**WRITTEN TASK**
Rewrite the lines starting at the one containing "What do you see at coordinates (599, 124)" and ending at the one containing "so click(x=728, y=348).", replacing "Image resolution" with "Image size" and keeping everything else the same.

Item-finding data
+++

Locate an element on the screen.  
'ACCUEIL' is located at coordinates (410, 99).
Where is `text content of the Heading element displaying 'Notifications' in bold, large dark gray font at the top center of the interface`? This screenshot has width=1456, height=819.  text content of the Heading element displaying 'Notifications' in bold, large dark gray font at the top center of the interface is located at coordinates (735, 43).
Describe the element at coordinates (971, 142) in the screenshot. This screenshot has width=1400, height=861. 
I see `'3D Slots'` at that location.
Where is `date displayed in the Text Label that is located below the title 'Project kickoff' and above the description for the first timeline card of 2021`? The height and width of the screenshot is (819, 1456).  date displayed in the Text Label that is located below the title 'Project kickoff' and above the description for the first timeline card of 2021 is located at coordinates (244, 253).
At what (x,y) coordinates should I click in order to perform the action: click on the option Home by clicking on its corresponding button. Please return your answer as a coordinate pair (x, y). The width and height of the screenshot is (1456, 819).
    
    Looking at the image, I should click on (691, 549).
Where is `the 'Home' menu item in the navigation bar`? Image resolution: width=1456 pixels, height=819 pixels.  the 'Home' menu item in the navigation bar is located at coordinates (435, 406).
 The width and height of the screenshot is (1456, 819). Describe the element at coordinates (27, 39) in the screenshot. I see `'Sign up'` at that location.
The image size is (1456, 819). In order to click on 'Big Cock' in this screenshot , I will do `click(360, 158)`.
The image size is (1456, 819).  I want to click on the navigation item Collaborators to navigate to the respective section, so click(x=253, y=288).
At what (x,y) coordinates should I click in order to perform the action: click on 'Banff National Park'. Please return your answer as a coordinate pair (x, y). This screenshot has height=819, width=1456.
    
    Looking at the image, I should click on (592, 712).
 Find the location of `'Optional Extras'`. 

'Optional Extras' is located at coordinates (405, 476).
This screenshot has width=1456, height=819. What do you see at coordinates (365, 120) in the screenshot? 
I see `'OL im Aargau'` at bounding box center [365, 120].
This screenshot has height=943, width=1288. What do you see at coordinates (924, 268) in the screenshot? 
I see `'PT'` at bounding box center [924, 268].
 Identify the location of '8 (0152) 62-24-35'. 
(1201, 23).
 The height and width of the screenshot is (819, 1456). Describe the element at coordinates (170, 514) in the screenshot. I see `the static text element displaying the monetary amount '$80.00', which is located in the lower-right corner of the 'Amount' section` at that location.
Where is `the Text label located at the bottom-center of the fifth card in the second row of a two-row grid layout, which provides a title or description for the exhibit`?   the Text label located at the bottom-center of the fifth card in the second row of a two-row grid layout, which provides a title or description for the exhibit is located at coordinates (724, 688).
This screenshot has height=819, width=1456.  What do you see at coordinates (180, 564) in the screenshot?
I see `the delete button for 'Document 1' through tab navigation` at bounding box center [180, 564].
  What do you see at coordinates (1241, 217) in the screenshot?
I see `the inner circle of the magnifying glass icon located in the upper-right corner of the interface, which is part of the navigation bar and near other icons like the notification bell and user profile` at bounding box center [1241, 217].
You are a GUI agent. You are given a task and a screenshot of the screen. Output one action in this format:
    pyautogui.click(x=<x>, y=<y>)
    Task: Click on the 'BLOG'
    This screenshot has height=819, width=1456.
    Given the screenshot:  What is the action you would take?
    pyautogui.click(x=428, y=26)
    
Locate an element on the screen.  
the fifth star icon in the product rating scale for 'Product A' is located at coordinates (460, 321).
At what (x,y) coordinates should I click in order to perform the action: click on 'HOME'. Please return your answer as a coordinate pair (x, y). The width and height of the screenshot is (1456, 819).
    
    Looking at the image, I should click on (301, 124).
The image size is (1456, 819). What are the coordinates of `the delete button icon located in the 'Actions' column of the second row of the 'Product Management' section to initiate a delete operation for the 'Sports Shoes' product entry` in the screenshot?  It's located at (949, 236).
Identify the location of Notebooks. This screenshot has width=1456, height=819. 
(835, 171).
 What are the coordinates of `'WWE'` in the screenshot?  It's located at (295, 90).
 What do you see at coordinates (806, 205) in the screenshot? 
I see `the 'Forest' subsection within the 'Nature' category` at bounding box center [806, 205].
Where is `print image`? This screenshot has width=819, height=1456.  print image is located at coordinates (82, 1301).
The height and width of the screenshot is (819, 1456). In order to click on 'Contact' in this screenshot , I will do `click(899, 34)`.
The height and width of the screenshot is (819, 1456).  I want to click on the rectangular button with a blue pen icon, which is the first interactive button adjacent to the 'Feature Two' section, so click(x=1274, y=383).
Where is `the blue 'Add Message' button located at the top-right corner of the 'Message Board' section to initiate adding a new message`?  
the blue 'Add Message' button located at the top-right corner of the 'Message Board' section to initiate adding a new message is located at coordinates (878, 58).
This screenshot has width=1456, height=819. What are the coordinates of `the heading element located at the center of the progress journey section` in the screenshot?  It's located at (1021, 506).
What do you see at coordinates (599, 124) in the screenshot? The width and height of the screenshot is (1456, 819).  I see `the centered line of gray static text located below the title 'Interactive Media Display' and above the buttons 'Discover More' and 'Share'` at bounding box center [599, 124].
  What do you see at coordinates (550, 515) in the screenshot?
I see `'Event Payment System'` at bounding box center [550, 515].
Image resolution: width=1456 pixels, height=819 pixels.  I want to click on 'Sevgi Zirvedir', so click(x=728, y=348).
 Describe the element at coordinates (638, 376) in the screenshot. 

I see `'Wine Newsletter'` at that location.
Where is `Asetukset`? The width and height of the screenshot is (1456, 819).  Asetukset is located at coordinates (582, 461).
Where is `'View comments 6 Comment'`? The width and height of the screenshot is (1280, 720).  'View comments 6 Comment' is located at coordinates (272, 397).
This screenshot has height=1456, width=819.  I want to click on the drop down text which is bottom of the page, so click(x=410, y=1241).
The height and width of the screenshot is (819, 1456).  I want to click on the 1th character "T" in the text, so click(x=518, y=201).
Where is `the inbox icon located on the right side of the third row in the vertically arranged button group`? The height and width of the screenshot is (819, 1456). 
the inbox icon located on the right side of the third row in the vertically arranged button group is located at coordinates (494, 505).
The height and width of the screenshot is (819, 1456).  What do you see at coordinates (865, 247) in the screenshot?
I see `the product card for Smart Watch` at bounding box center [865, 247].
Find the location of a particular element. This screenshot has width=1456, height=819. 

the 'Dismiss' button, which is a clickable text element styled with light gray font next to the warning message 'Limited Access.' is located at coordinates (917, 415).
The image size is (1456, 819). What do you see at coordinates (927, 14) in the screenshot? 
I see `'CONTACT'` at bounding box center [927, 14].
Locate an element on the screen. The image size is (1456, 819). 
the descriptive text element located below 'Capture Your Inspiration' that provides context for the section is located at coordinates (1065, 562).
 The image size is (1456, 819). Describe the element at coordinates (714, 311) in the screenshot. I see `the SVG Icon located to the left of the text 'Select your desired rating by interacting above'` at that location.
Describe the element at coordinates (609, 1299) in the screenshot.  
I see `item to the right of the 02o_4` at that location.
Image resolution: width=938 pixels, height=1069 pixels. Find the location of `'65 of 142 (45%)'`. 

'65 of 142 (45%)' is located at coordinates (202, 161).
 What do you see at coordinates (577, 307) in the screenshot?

+++

**SOLUTION**
What do you see at coordinates (599, 124) in the screenshot? The width and height of the screenshot is (1456, 819).  I see `the centered line of gray static text located below the title 'Interactive Media Display' and above the buttons 'Discover More' and 'Share'` at bounding box center [599, 124].
  What do you see at coordinates (550, 515) in the screenshot?
I see `'Event Payment System'` at bounding box center [550, 515].
Image size: width=1456 pixels, height=819 pixels.  I want to click on 'Sevgi Zirvedir', so click(x=728, y=348).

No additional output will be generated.